King James is one of those American plays about male friendship. It also fits into the sub-genre of a work that uses sport – in this case basketball – as a metaphor for life, by taking the history of basketball player LeBron James as its framework and source.
It’s a perfectly pleasant way to spend just under a couple of hours, but the tightness of playwright Rajiv Joseph’s structure – four scenes like the four quarters of a basketball match – and the way that the fortunes of “King James” run in parallel to the fluctuating fates of the protagonists constricts its ability to probe very deep or soar very high.
It opens in 2004 with two 21-year-old strangers Matt (Sam Mitchell) and Shawn (Ényì Okoronkwo) meeting in the wine shop where Matt is working in Cleveland. He’s lost some money in a business deal and wants to recoup his debts by selling his season tickets for the local basketball team the Cavaliers, in the middle of James’ rookie season. Shawn has come into some money and wants to buy them because James is already on his way to becoming a legend.
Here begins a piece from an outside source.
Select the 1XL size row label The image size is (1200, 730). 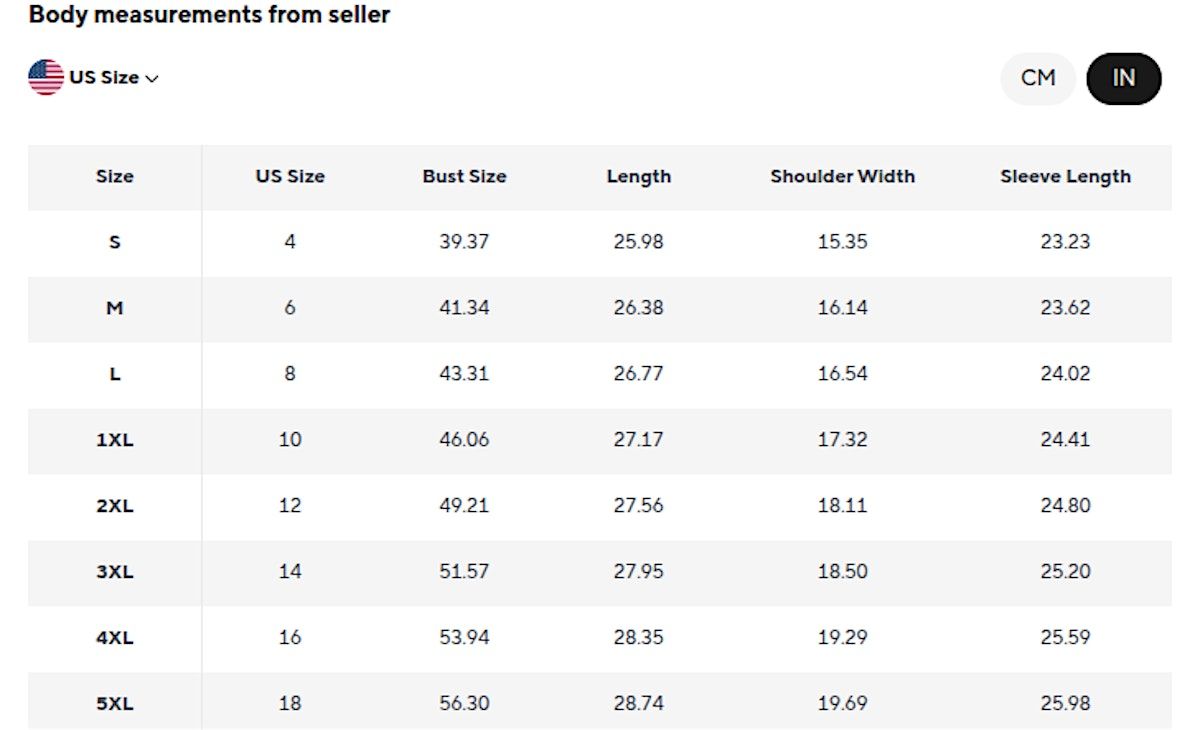point(114,440)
The deal forms the beginning of a friendship that unfolds over the next 12 years, as James leaves the Cavs, moves to the Miami Heat (seen at the time as a massive betrayal) and then returns to lead his hometown club to an unlikely championship victory. Over the same period jealousies and tensions between the two men also unfold.
They are an unlikely couple to begin with. Matt is a prickly under-achiever, born with advantage but always failing; he’s prone to sweeping statements about his failing love life (“there is injustice in the world that is not basketball related”) or the state of the nation (“I keep waiting for Cleveland to grow a backbone and it just won’t. That’s exactly what’s wrong with America, head to toe”.)
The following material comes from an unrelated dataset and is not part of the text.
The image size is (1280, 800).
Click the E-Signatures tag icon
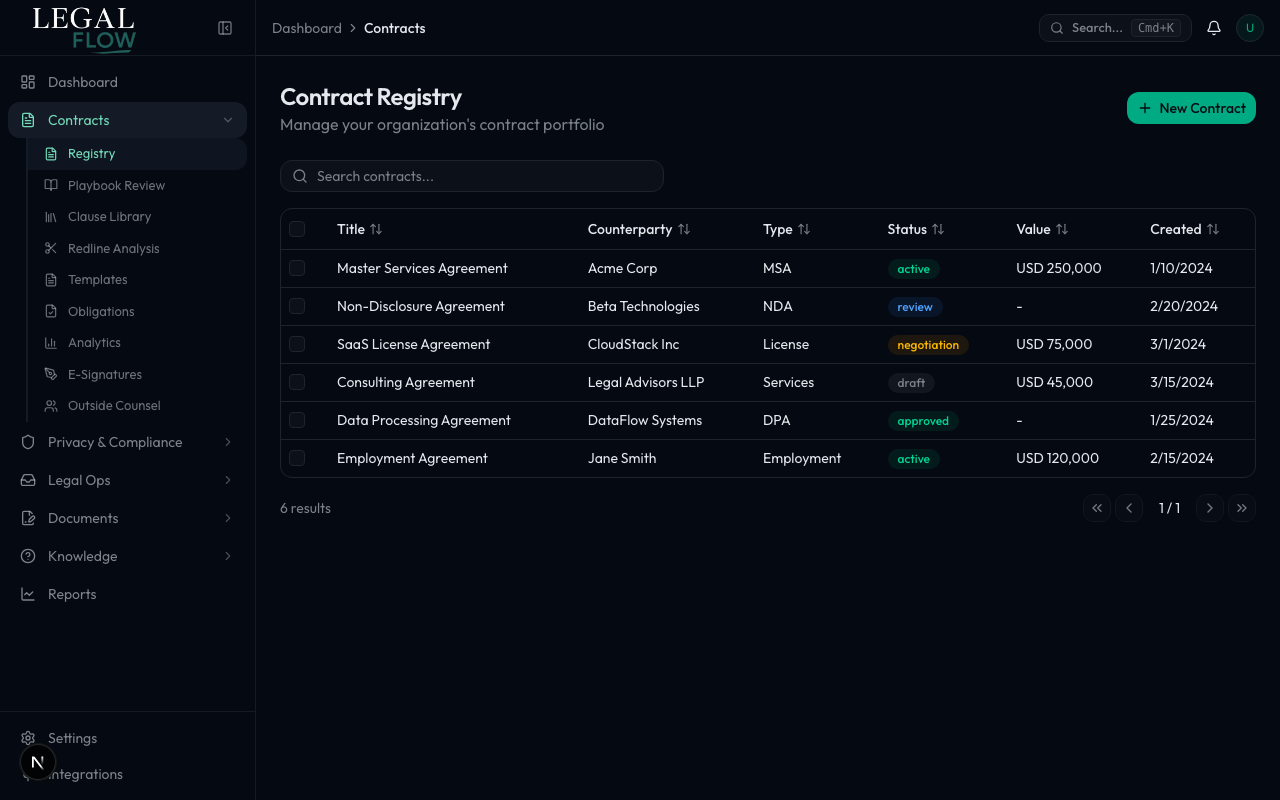(51, 374)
Shawn is quieter, more thoughtful, finding his way, but casual with women and uncertain of his own talent. He quickly abandons dreams of becoming a novelist to ply his trade as a television writer. He talks to Matt’s mother when his friend does not.
The most interesting theme in the play is the way in which sport can replace religion as a purpose in life – “like most religions, though, it’s rotten to the core” – and the manner in which men who have absolutely nothing in common can bond over this common passion. The great basketball debate over who is the best player of all time between Michael Jordan and LeBron James provides a sub-text to the passing of the years.
The dialogue is smart and often funny and delivered by both actors with attractive casualness; but both characters are under-written to some extent. The development of their friendship, its twists and turns, is never quite convincing, and their comings together and fallings out feel formulaically designed to make points.
Alice Hamilton’s fluent and detailed direction can’t quite disguise this. And the need to change the set (nicely designed by Good Teeth) in the middle of the action means it feels over-extended. For all its good nature, King James ends up more airball than slam dunk.